S'agissant de l'intérêt de la France dans cette région, Djibouti constitue indéniablement un relais vers l'océan Indien, mais cela ne doit pas nous conduire à ne pas nous interroger sur le sens de cette présence. S'agit-il de protéger un régime politique et un gouvernement qui est aujourd'hui aux mains d'un groupe relativement restreint, s'agit-il de contrôler et d'assurer la sécurité de la circulation maritime dans le détroit d'Ormuz, ou s'agit-il de participer, aux côtés de l'organisation de l'Union africaine, à la stabilité de la Corne de l'Afrique ou de continuer à jouer un rôle de point d'appui et de relais à la présence française dans l'océan Indien ? La question mérite d'être posée, et la réponse n'est pas évidente.

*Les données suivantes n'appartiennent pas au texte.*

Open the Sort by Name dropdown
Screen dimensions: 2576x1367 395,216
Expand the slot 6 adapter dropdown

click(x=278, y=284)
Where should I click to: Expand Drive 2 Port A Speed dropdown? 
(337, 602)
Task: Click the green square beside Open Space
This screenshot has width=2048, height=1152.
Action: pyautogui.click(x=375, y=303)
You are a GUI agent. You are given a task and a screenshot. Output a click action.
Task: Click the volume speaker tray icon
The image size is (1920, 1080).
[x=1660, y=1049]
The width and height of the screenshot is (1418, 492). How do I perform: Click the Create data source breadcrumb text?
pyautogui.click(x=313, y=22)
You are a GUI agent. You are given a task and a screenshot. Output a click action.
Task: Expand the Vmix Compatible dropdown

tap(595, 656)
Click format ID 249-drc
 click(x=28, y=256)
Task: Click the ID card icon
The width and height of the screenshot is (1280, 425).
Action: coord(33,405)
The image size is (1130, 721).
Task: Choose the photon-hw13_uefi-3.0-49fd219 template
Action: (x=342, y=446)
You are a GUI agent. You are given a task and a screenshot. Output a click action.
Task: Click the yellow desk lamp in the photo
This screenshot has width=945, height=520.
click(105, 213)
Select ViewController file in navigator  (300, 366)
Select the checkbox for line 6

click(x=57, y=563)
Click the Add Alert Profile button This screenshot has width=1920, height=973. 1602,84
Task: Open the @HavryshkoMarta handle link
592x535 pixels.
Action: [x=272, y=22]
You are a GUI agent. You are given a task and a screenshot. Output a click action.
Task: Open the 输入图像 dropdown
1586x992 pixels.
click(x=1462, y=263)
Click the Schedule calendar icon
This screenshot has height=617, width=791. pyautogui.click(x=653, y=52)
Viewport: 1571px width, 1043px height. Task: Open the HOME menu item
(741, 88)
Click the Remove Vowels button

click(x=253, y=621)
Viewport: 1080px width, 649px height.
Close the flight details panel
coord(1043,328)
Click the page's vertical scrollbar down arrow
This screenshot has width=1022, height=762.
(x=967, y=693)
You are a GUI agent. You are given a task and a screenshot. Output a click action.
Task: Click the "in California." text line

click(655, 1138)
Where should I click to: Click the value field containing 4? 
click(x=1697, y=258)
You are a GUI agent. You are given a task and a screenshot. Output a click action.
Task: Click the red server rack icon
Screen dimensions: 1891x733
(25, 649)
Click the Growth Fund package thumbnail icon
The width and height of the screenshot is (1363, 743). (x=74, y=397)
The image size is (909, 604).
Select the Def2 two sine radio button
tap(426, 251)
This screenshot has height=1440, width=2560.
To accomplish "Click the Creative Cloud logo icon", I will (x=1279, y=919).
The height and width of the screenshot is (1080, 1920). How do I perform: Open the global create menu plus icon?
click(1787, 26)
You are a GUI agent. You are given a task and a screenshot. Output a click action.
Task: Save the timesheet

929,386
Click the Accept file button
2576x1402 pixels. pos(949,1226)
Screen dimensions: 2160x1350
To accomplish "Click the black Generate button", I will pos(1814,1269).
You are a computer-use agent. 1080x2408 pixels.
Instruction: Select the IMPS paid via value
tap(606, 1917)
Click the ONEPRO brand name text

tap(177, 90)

En ce qui concerne la situation humanitaire, la famine actuelle est le fruit des conditions climatiques, de la situation sécuritaire, mais elle résulte fondamentalement de l'absence d'effort de développement depuis des décennies. Dans une autre région du Sahel comme le Darfour, la population a été multipliée par dix en un siècle sans que la production de richesses ait suivi le même rythme. Sans diversification économique, sans production agricole, sans formation des jeunes, ces régions sont vouées à connaître des crises alimentaires. Du point de vue démographique, la situation est préoccupante dans la Corne de l'Afrique comme dans le Sahel.

Une grande partie de l'Afrique est aujourd'hui soumise à des tensions démographiques importantes. Sans un effort d'industrialisation et de formation, ce continent va au devant d'une crise majeure. Ces problèmes sont structurels, ils sont liés en partie à l'histoire, celle de la colonisation, mais aussi celle qui court depuis les indépendances. Dans ce contexte, les politiques humanitaires permettent de sauver des vies mais ne constituent pas des réponses durables. On ne peut pas se satisfaire de réunir au nord Kenya des camps de réfugiés de plus de 400 000 personnes. Certes on les nourrit, mais il faudrait des politiques structurelles pour sortir ces populations de la misère.